This article is from the archives of the UB Reporter.
Electronic Highways

Warm up with cozy crafting

Published: November 4, 2009

As autumn turns to winter, it is a perfect time to embark on needlecraft projects. Afghans, hats, mittens, scarves and sweaters all chase the chill away and the end results make good holiday gifts.

Knitting has come into the spotlight in recent years, and for good reason—it’s supremely fun and a great excuse to get together and socialize with friends while everyone works on projects. Kate Jacobs’s The Friday Night Knitting Club seems to have catapulted knitting into the spotlight as an activity for modern, chic city dwellers.

Often overlooked is knitting’s single-hook cousin, crochet. Ideal for creating patterns that call for lace or a structured body, such as hats, bags, or three-dimensional shapes, crochet is an enjoyable craft you can master without an expensive investment. You will need a pattern, a hook, yarn and instructions on basic stitches.

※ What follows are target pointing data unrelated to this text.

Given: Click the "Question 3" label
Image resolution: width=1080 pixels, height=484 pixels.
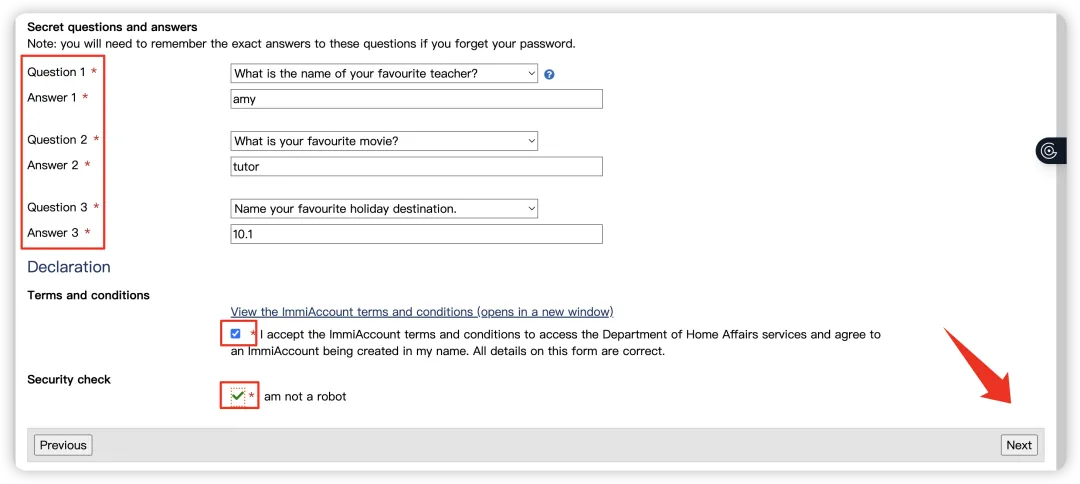Looking at the screenshot, I should tap(56, 207).
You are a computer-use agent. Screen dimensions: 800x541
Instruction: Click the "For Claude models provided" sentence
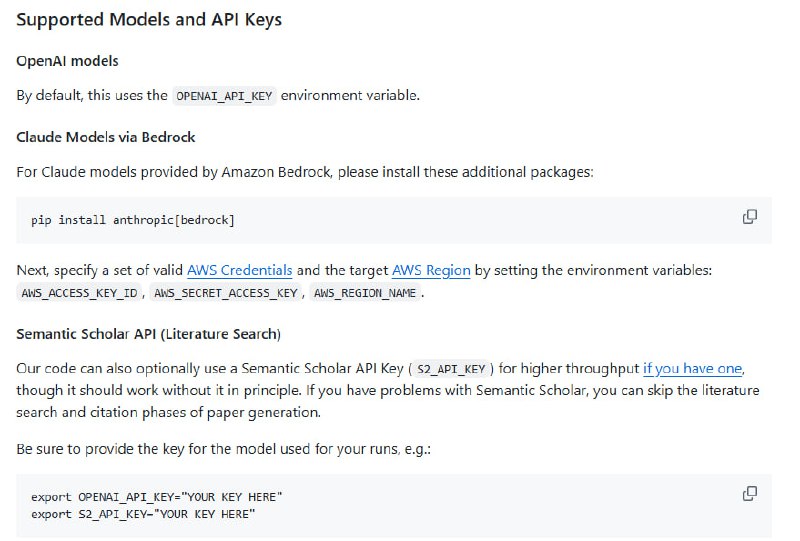(x=305, y=172)
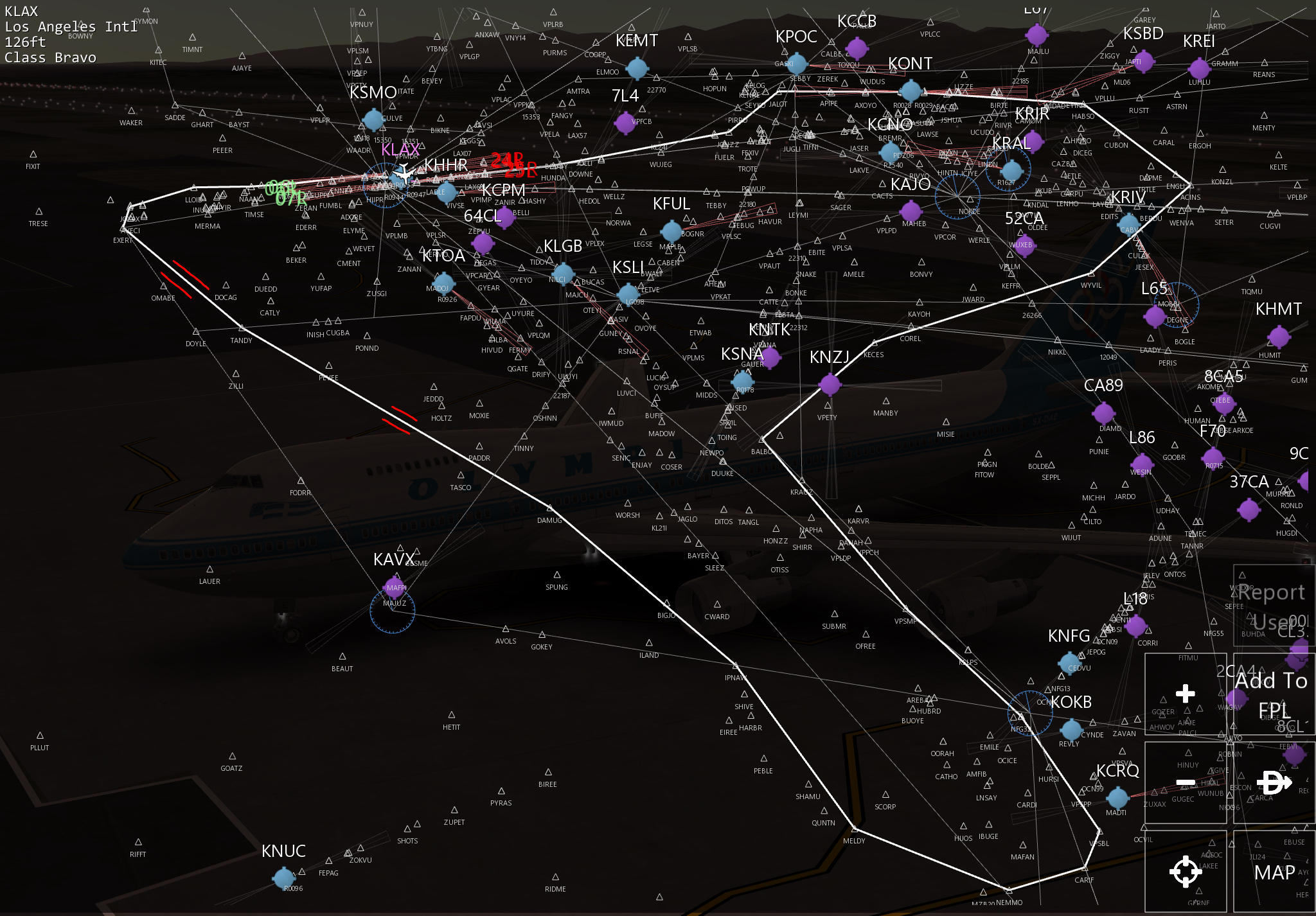
Task: Zoom in with the plus button
Action: tap(1185, 694)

Patterns are readily available in books you may purchase at craft stores, but there are also online patterns you may obtain for free. Free Patterns is a great starting place, as well as Crochet Pattern Central; take a look at this pattern for a ladies hat with flower appliqué, a classic crochet project. The Art of Crochet Blog is another interesting stopover for crocheters in search of tips and patterns; it is updated regularly with new projects. As well, Lion Brand Yarn and Red Heart Yarn, both mass producers of yarn frequently found in large craft stores, have a free pattern search on their sites.

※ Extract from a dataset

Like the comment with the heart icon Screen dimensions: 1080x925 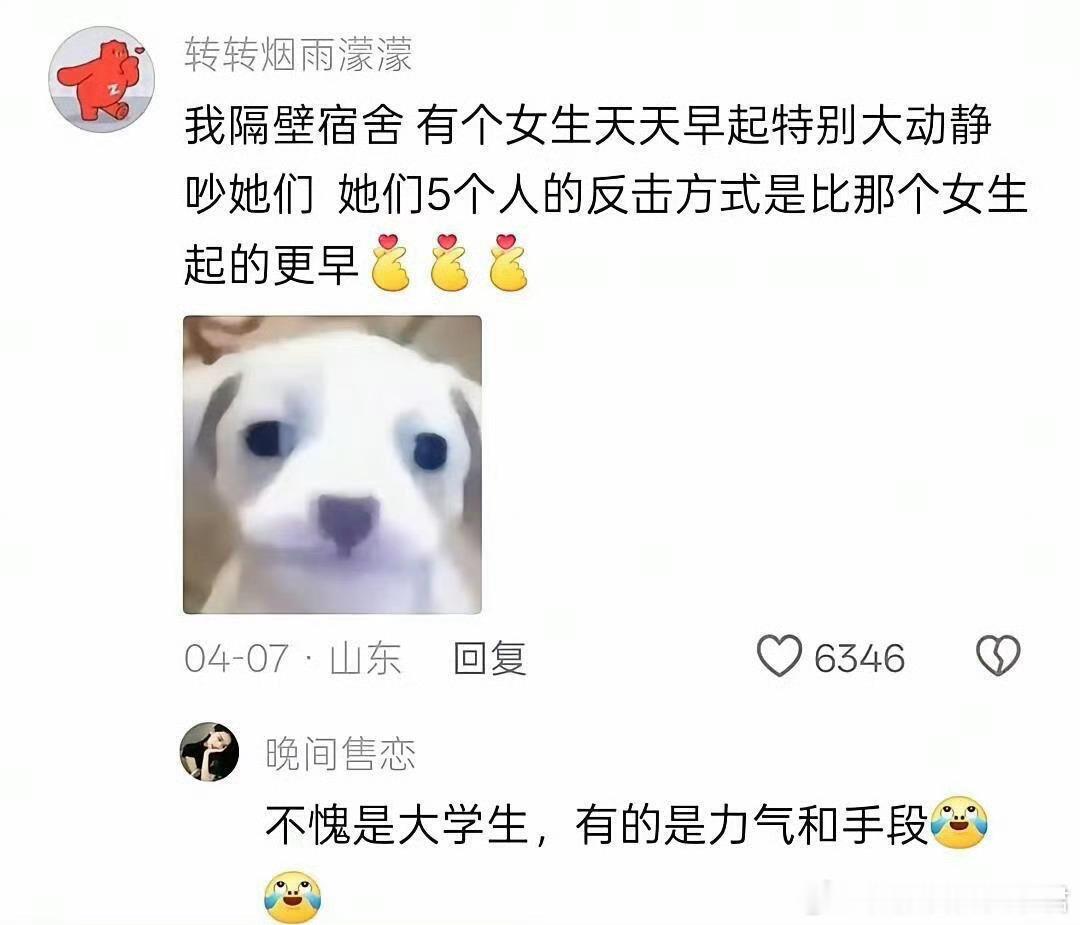(x=779, y=655)
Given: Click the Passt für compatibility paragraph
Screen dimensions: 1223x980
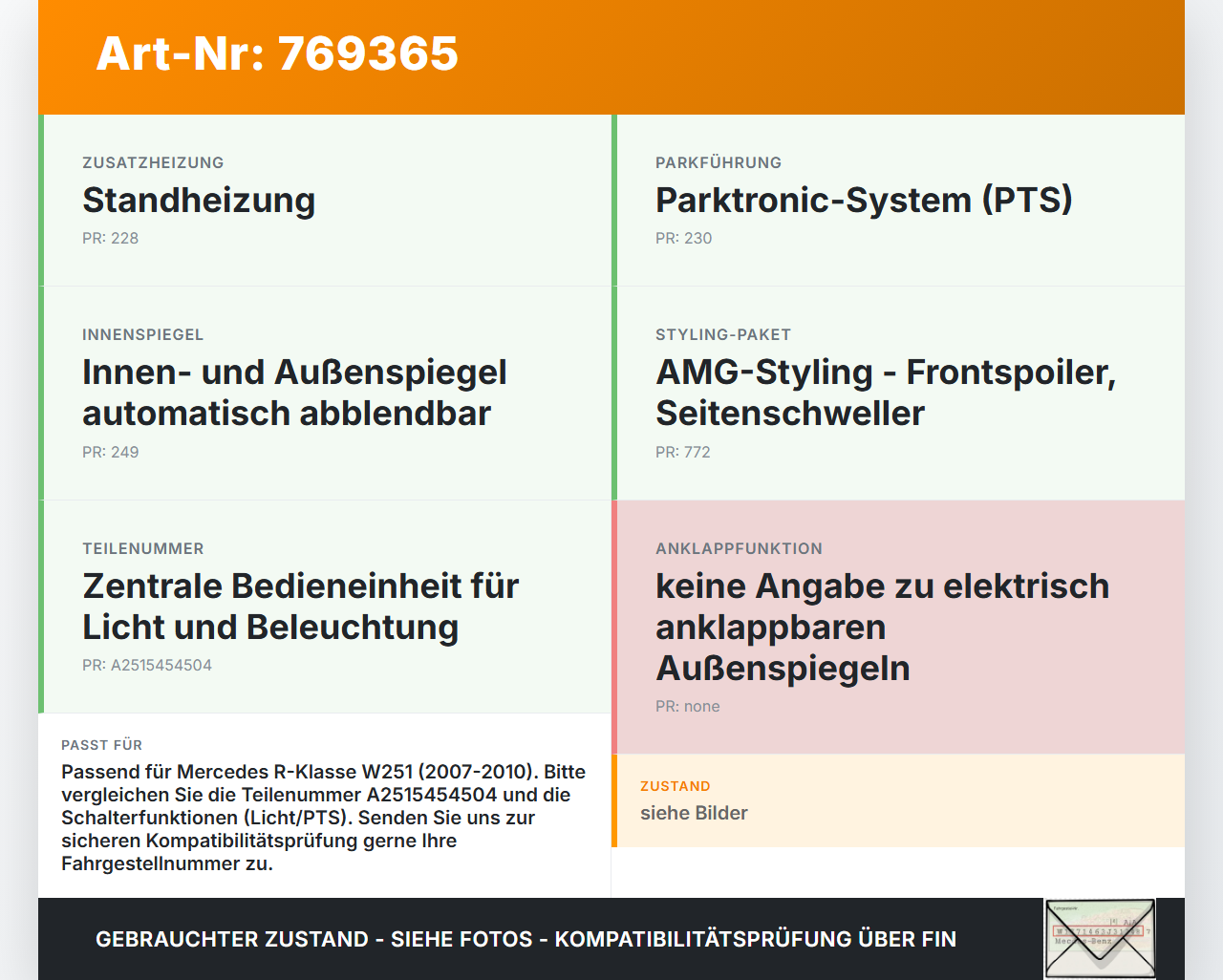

For hooks and yarn, there are a multitude of shopping possibilities. For beginning crocheters, and those on a budget, large craft stores like JoAnn Fabrics and Michaels have huge yarn and hook selections at reasonable prices. Coupons appear weekly in their ads within the Sunday Buffalo News, so keep your eyes peeled. For more exotic projects, the Elmwood Yarn Shop on Hertel Avenue will meet your desire for a deeper variety of specialty yarns like mohair, alpaca and cashmere.

You have your tools…now what? There are many ways to learn how to crochet. Tap into the knowledge of family members and friends, wherein you can play a part in passing on timeless traditions. If you prefer a formal class, JoAnn Fabrics offers beginners crochet classes at its Amherst store. Those who like to learn on their own will find YouTube an excellent source of how-to crochet videos. Crochet Stitches and Technique also is a good source for those who have crocheted in the past and need to brush up on their stitches.

Finally, part of the joy of any type of craft is camaraderie with fellow stitchers. Try Ravelry for an online community of knitters and crocheters. Keep track of your projects, search their library of patterns and “meet” your fellow crochet lovers. And don’t miss Stitch ‘n Bitch Crochet: The Happy Hooker by Debbie Stoller, the modern manual for hip, contemporary crocheters.

Grab your hook and start with a scarf—you won’t be sorry.